# Current though Neutral in 3phase circuit



## McCready00 (Jan 4, 2010)

How do you calcul the current returning through the neutral in a 3phases circuit.. when only using fictures on 208volts...

Give exemple if you have any!


----------



## David Ashton (Jan 4, 2010)

for constant loads try
Paul Pelletier - LD Calculator
for dimmed loads, it is too complex, just measure it.


----------



## mstaylor (Jan 4, 2010)

Are you having a problem or trying to size a neutral for your system. If the latter then use the calculator to size it for a fully loaded dimmer.


----------



## McCready00 (Jan 4, 2010)

Well.. kind of.. Never really had an issue concerning it but I was just questionnning how do we calcul it on paper... 

Thanks for the info, but I already have the Paul's LD Calculator.. Works fine even though it's sad that it never had been updated.

I got a few books explaining the question, but it was never good enough to give me a clear answer..

If someone could give me an exemple of how it's calculated.. it would help alot..

thanks.


----------



## derekleffew (Jan 4, 2010)

This thread moved to *Question of the Day* department. Yes, STEVETERRY may answer.


----------



## STEVETERRY (Jan 4, 2010)

McCready00 said:


> How do you calcul the current returning through the neutral in a 3phases circuit.. when only using fictures on 208volts...
> 
> Give exemple if you have any!



There is no current flowing through the neutral on a 3-phase circuit when only delta-connected 208V loads are used. Neutral current only occurs with 120V wye-connected loads.

ST


----------



## McCready00 (Jan 4, 2010)

Well but what is the phases are not well balanced?


----------



## headcrab (Jan 4, 2010)

It doesn't matter if the phases aren't balanced. There is no physical or otherwise connection to the neutral. Thus there can be no neutral current.


----------



## STEVETERRY (Jan 4, 2010)

McCready00 said:


> Well but what is the phases are not well balanced?

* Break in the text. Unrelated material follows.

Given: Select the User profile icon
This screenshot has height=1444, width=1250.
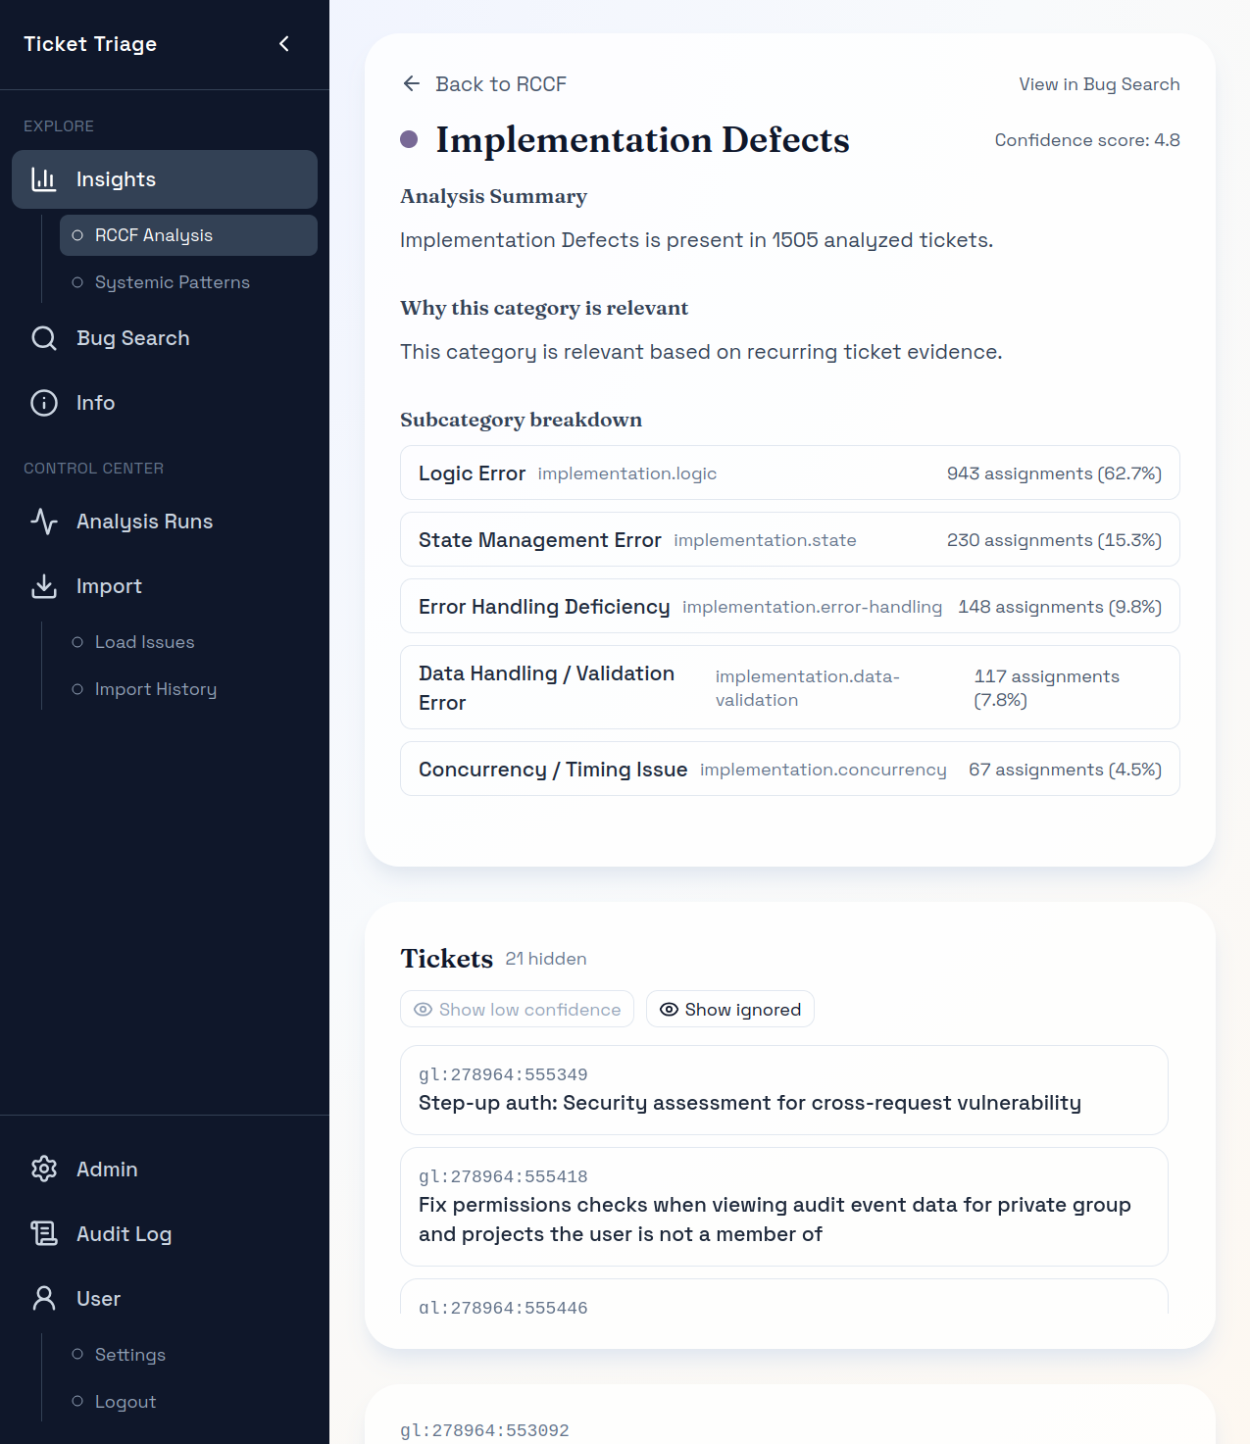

OK, let's clarify what you are looking for:

A. Neutral current on wye-connected 208Y/120V systems that are unbalanced?

or

B. Line currents on 3-phase 208V delta-connected systems that are unbalanced?

ST


----------



## JD (Jan 4, 2010)

McCready00 said:


> How do you calcul the current returning through the neutral in a 3phases circuit.. when only using fictures on 208volts...
> 
> Give exemple if you have any!



If it is a 120/208 system and the fixtures are operating across the 208 legs, than there is no current traveling on the neutral that is load related. You still need the neutral there, and there will be some stray current there depending on the dimmer filter wiring and how the actual control circuit transformers are wired. Somewhere, there is a nice picture from Derek of a room full of dimmers wired with 208 loads, and I believe he measured neutral current at two amps, but that was mainly due to 120v work lights. (It was last year, so I may be off a bit.)


----------



## derekleffew (Jan 4, 2010)

JD said:


> ...of a room full of dimmers wired with 208 loads, and I believe he measured neutral current at two amps, but that was mainly due to 120v work lights. ...


JD is likely referring to this post, containing amp meter readings. Note that the dimmers powered only 120V incandescent loads. The 208V distros are for the moving lights.
The neutral current on the ML service can be explained as the FOH console and the optos were plugged into the 120V convenience outlets of the ML PDs.

Here are the pictures--I can't remember where I posted them before.


----------



## epimetheus (Jan 4, 2010)

Some clarification might be in order here. I'm seeing what strikes me as some confusion when we're talking about delta- and wye-connected systems here. When I here of a 208V, 3 phase system, I assume that the source is wye-connected, as that is easily the most common configuration that produces 208V. In this wye-connected system, each phase is 120V with respect to neutral, and 208V with respect to the other phases. I've not run across a 208V delta-connected source. If you did run across such a source, you would only have 208V available, no 120V.

A 208Y, 3 phase, wye-connected system, denoted as 208Y/120V, can have delta- and wye-connected loads. A 208Y, 3 phase, delta-connected system can only support delta-connected loads. The distinction between how the source is connected and how the loads are connected is an important one.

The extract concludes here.